[Stored entries]
☆ ☆ ☆ ☆

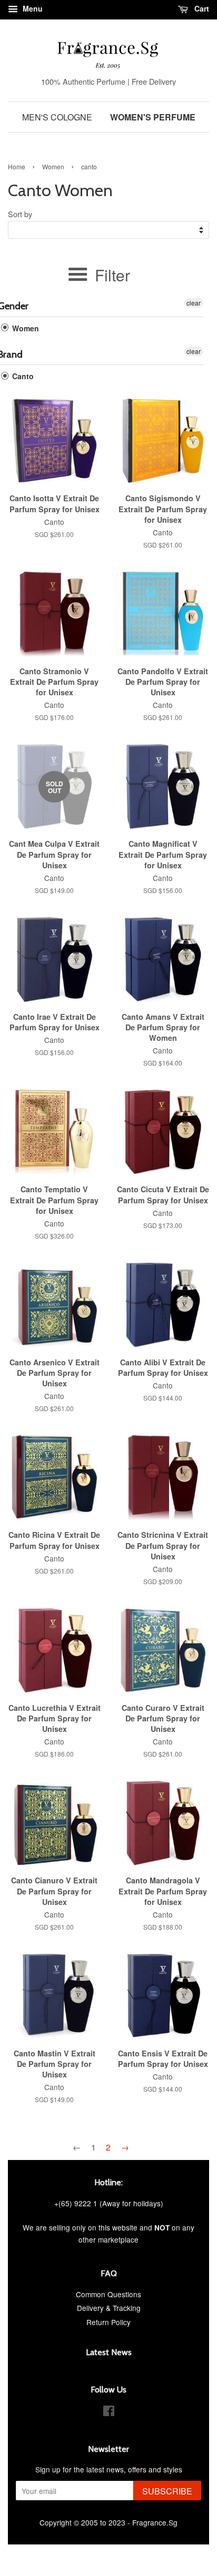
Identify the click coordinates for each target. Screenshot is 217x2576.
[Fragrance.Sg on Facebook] (109, 2412)
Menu (32, 8)
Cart (200, 8)
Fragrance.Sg (154, 2522)
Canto (22, 376)
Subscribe (167, 2491)
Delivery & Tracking (109, 2308)
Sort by (20, 213)
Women (53, 166)
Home (16, 166)
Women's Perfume (152, 117)
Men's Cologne (57, 117)
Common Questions (108, 2294)
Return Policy (108, 2322)
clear (193, 302)
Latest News (109, 2352)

☆ ☆ ☆ ☆

The entries above should be reproduced exactly, without their pictures.

FINISHED EXERCISE:
Identify the click coordinates for each target. Screenshot is 217x2576.
[Fragrance.Sg on Facebook] (109, 2412)
Menu (32, 8)
Cart (200, 8)
Fragrance.Sg (154, 2522)
Canto (22, 376)
Subscribe (167, 2491)
Delivery & Tracking (109, 2308)
Sort by (20, 213)
Women (53, 166)
Home (16, 166)
Women's Perfume (152, 117)
Men's Cologne (57, 117)
Common Questions (108, 2294)
Return Policy (108, 2322)
clear (193, 302)
Latest News (109, 2352)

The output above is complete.